I have 15 tumors that were sequenced using whole genome sequencing at 30x depth. I would like to identify somatic variants using Mutect2. Unfortunately we don't have any normal samples, so I would like to build a Panel of Normals to use with Mutect2 in tumor-only to identify somatic variants. I also plan on running Mutect2 with gnomAD to help filter germline variants.
Are there any resources that host publicly available WGS samples I could use to construct the Panel of Normals? Ideally I'm looking for healthy blood samples sequenced using TruSeq library prep on the Illumina NovaSeq platform.
I've checked out the 1000 Genomes project but it appears the sequencing technology they used doesn't match my own (probably due to how long ago the project finished). Are there newer resources that would have WGS samples with similar technical properties as my samples?
Furthermore, even if you aren't aware of samples with those specific properties, what resources do people use for WGS Panel of Normal creation if they don't have in house samples?
You could use ExAC or gnomAD as a stand in for Panel of Normals. Also, there are other files you could use, such as the Mutect2-exome-panel.vcf for hg19 from this folder or the 1000g PoN file for hg38 from this folder.
It was my understanding that the PoN should consist of samples that were sequenced in a similar way to my own samples. I guess using the 1000g PoN could seem reasonable (although the assumption there is that their prep kit/sequencer is similar to mine - probably not a bad although not optimal assumption), but aren't exomes sequenced using rather different protocols genomes? Is it common practice to use PoNs generated from exome samples for WGS variant calling and vice versa?
I'm not really sure. Common sense dictates that platform/protocol matched normals should be the ones used to form the PoN. However, there must be some sort of middle ground between "it needs to be sequenced on the same kind of machine using the same protocol" and "it could have been sequenced anywhere". Maybe there is an acceptable difference in depth or acceptable tweaks in comparison parameters between mutation entries in tumor samples vs PoN samples. I'm a beginner at this too, so I'd consult other experts on the forum.
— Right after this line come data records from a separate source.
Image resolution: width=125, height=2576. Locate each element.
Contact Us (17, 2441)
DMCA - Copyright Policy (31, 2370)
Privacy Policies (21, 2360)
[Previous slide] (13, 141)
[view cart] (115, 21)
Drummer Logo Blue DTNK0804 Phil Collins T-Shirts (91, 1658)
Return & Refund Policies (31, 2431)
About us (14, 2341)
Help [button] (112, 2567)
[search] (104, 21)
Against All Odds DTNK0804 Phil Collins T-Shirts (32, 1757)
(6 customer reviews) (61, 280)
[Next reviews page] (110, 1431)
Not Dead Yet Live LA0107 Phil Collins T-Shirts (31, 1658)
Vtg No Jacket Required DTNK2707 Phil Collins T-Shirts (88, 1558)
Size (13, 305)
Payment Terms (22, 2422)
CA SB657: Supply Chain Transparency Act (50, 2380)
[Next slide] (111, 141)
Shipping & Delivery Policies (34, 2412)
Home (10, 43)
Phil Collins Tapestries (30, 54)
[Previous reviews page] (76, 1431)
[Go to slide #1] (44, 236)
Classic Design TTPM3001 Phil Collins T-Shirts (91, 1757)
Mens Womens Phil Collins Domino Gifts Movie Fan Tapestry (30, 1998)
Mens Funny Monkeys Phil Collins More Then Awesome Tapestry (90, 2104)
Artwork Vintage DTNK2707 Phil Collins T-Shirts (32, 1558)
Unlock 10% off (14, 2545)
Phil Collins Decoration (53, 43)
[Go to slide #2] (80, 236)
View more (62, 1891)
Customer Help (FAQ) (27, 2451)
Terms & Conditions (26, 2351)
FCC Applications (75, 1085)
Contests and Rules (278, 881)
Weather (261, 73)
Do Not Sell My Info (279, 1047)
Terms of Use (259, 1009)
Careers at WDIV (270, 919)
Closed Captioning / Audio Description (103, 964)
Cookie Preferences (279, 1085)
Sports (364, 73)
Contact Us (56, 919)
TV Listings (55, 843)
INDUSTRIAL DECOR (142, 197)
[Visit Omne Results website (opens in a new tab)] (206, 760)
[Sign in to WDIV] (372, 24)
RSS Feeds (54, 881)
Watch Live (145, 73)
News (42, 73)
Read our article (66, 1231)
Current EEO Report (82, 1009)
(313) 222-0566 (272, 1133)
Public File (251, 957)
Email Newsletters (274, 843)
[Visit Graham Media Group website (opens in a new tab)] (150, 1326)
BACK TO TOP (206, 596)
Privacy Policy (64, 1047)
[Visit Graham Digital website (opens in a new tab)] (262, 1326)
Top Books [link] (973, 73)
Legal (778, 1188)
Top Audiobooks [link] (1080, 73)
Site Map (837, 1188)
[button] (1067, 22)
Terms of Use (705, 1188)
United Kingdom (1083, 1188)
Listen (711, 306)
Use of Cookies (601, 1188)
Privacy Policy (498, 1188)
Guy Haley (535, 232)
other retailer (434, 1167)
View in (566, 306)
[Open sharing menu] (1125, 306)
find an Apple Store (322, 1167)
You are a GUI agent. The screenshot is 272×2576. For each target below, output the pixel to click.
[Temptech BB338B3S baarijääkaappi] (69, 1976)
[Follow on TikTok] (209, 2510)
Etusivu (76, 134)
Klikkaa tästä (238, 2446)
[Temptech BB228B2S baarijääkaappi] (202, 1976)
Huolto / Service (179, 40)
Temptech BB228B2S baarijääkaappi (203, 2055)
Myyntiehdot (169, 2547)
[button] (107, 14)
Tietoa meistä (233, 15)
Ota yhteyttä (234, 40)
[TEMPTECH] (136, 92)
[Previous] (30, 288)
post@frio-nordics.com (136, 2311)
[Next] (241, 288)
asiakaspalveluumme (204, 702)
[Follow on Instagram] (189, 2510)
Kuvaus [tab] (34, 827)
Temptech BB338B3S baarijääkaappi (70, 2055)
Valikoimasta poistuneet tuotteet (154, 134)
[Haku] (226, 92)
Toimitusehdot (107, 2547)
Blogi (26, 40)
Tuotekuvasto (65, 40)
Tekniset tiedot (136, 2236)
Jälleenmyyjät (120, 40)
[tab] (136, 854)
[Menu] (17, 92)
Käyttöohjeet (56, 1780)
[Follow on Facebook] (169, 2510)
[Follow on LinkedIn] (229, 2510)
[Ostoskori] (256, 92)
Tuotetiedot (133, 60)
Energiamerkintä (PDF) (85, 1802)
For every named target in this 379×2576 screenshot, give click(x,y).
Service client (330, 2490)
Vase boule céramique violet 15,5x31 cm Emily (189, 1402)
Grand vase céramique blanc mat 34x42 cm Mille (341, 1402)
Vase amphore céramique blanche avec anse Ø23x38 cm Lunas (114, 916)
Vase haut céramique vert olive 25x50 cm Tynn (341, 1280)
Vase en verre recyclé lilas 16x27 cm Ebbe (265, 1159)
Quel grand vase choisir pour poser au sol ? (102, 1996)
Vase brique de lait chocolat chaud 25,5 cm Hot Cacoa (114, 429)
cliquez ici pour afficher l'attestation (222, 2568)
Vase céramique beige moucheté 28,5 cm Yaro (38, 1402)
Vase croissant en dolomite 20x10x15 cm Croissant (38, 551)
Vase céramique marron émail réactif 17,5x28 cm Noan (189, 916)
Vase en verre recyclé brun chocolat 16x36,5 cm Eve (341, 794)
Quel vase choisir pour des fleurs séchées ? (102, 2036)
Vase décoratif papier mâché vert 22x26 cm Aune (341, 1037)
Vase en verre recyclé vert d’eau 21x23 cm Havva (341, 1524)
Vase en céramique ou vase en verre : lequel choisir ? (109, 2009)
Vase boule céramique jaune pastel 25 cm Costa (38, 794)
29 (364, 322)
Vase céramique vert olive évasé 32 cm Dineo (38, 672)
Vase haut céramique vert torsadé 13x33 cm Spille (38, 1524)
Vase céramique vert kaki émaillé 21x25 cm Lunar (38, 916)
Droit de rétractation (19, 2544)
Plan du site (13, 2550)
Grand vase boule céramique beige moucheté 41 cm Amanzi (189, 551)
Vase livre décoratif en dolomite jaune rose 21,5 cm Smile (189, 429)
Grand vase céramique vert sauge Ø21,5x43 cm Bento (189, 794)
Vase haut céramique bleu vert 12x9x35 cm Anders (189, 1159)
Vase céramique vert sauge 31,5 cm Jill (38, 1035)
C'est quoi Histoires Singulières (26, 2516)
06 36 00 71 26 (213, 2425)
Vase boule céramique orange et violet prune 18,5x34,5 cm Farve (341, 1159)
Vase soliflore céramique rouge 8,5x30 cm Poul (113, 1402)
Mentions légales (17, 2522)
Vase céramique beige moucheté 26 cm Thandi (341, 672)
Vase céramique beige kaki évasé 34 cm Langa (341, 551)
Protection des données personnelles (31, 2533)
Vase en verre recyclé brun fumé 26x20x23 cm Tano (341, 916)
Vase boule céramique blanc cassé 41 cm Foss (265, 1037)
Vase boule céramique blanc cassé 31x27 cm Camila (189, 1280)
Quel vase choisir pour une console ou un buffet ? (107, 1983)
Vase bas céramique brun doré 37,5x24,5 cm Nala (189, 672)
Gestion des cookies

As alternative, you may use VarScan2 and remove variants from Gnomad. Not perfect, but better than some lĂmited panel of normals.
I forget to mention I plan to run Mutect2 with a PoN and gnomAD to filter for germline variants. Would it be correct to say VarScan2 does the same thing as Mutect2 with the gnomAD VCF - filter germline variants using gnomAD?
Not really, it is a totally different variant caller which we use to call tumor variants with absence of normal matched pair :) but well, then keep up to your plan!